Papers and magazines tend to self-censor in order to provide the bland and unobtrusive stories through which they seek to maximize their profits. They dumb-down automatically. A look at The New York Times over the last decade will reveal the operation of this process in slow motion. The increase of infotainment and the presence of movie ads, the inclusion of Tuesday’s “Science Times” section to showcase computer ads, the jazzy “Style” section on Sunday and, of course, the use of color – to say nothing of the appearance on the front page of stories that used to be deemed tabloid-like and were therefore relegated to the back sections – were attempts to find the “proper” readership, not to find all that is “fit to print.” If newspapers want to survive, they will have to learn to see themselves not as delivering news or entertainment to readers but as delivering readers to advertisers.
Newspapers and magazines are remnants of a print culture in which selling was secondary to informing. To survive, they had to replace their interest in readers as readers with the more modern view of readers as commodities. Still, the print media might have maintained their cultural standards had not radio and television elbowed them aside. Since advertising will flow to whichever medium finds the target audience at the cheapest price, the demographic specialization of print is a direct result of the rise of Adcult.
The electronic media have made the print media play a perpetual game of catch-up, forcing them into niches where only a few national magazines or newspapers have survived. Broadcasting has forced print to narrowcast. Television is usually blamed, but the real culprit is radio.
Rather like users of the Internet today, no one in the 1920s seemed to care what was on the radio as long as something could be heard. And like television today, the messenger was soon being blamed for the message. Commercial radio broadcasting was dumbing-down American culture with its incessant repetition of mindless humor, sentimentality, exaggerated action and frivolous entertainment. Radio programming by the 1930s was selling out to the lowest common denominator.
It took 25 years for radio to evolve out of wireless, but only five years for television to unfold from radar. And while it took a decade and the Great Depression to allow advertiser control of the radio spectrum, in only a few years of economic expansion the same had been accomplished for television. Television never had a chance to be anything other than the consummate selling machine.

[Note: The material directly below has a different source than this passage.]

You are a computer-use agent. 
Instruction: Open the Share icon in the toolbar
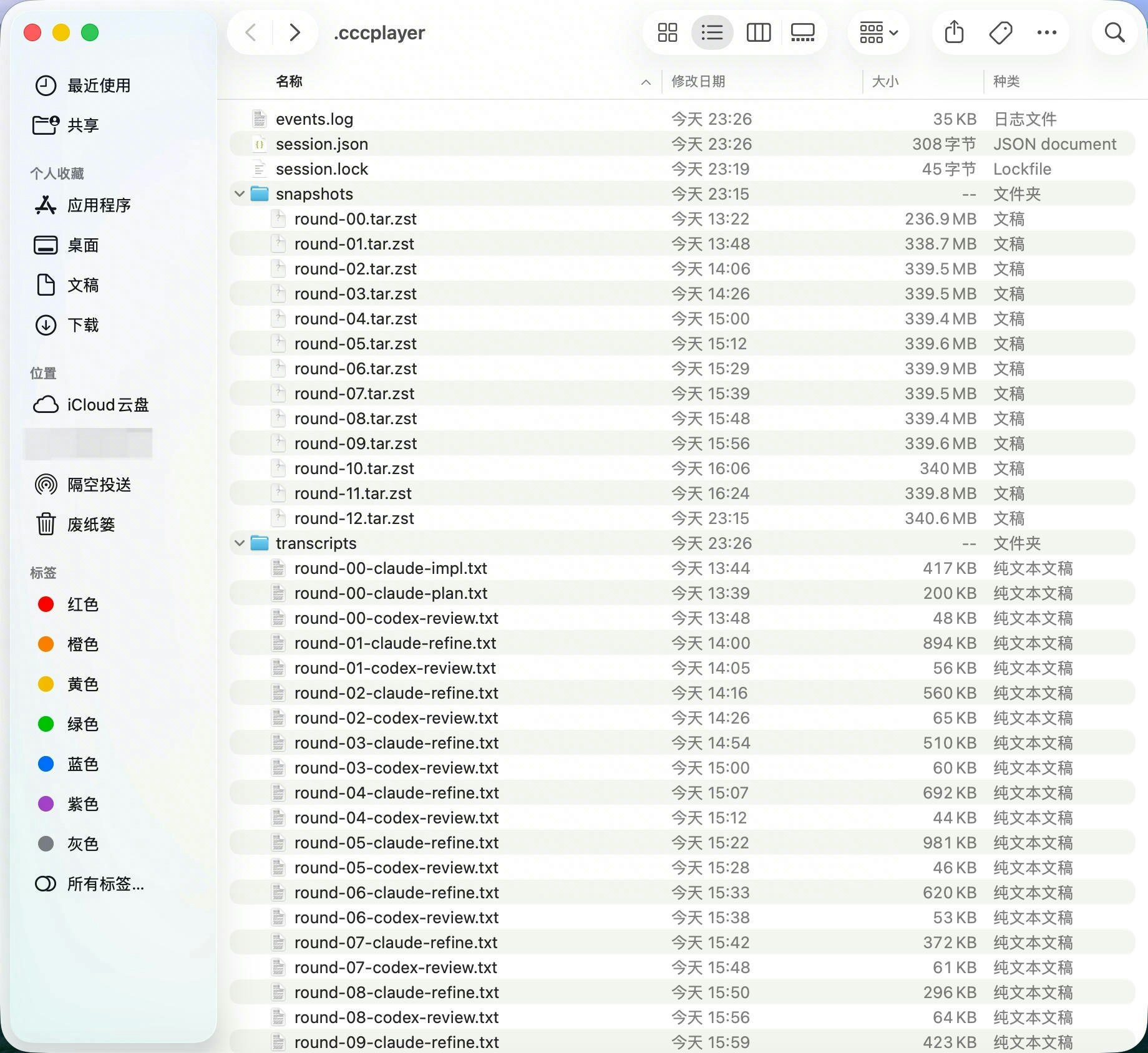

We need no reminders of what is currently happening to television to enable us to visualize the future. MTV, the infomercial and the home-shopping channels are not flukes but the predictable continuation of this medium. Thanks to remote control and coaxial (soon to be fiber-optic) cable, commercials will disappear. They (and perhaps also movies) will become the programming. Remember, the first rule of Adcult is that given the choice between paying money and paying attention, we prefer to pay attention.
As long as goods are interchangeable and in surplus quantities, producers are willing to pay for short-term advantages (especially for new products) and consumers have sufficient disposable time and money to consume both ads and products, Adcult will remain the dominant meaning-making system of modern life. And so I say to my melancholy friends who mourn the passing of a culture once concerned with the arts and humanities that the only way to change this situation is to buy more fast-moving consumer goods, change brands capriciously and cut the kids’ allowance. Good luck.